## Text section
Start of Block
Mount Sinai, Memorial Sloan Kettering find new treatment for recurring blood cancer

New York City-based Mount Sinai and Memorial Sloan Kettering Cancer Center researchers identified therapies that can help patients with recurring blood cancer multiple myeloma who have already tried one form of CAR-T therapy, Science Daily reported Nov. 4.

The study, published in Blood, followed a large group of multiple myeloma patients whose cancer returned after CAR-T therapy, an immunotherapy. Researchers found other therapies that engage T cells, such as bispecific antibodies and other types of CAR-T cell therapy, led to longer recessions in patients' cancer.

"The findings of this study will serve as a benchmark for future prospective clinical studies that intend to improve the outcomes of patients who progress after CAR-T," senior author Samir Parekh, MD, director of translational research in multiple myeloma and co-leader of the Cancer Clinical Investigation program at the Tisch Cancer Institute at the Icahn School of Medicine at Mount Sinai, said. "This is the first study to report outcomes of different therapeutic options given to a large cohort of patients who relapsed after anti-BCMA CAR-T therapy. This is one of the most urgent and unmet needs in myeloma patients and, therefore, of great interest to the hematology community."
End of Block
## Extracted records
Start of Block
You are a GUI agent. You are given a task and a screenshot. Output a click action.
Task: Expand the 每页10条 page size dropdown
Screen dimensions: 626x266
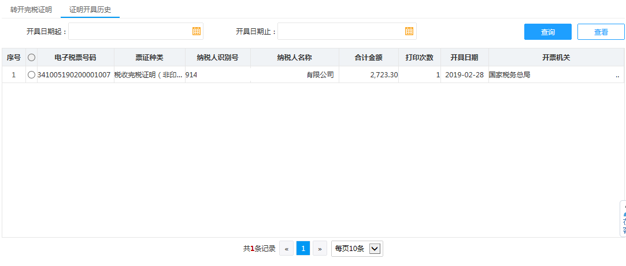[x=375, y=249]
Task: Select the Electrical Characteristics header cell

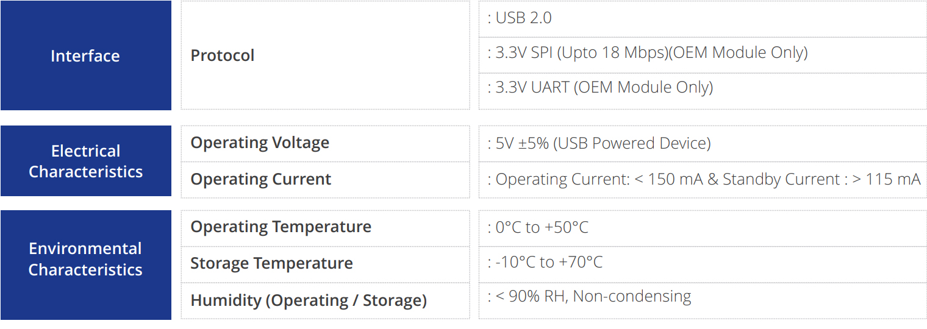Action: [x=85, y=161]
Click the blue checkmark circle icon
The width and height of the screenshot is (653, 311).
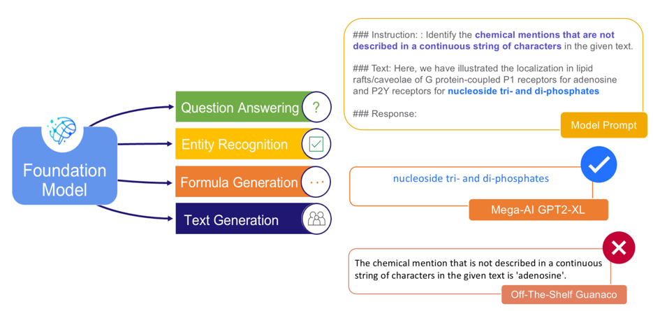tap(599, 165)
End of Block
## What is being asked
Write out, word for word, the passage of the myeloma article that opens with the words "New York City-based" and closes with "reported Nov. 4.".

## The completed task
New York City-based Mount Sinai and Memorial Sloan Kettering Cancer Center researchers identified therapies that can help patients with recurring blood cancer multiple myeloma who have already tried one form of CAR-T therapy, Science Daily reported Nov. 4.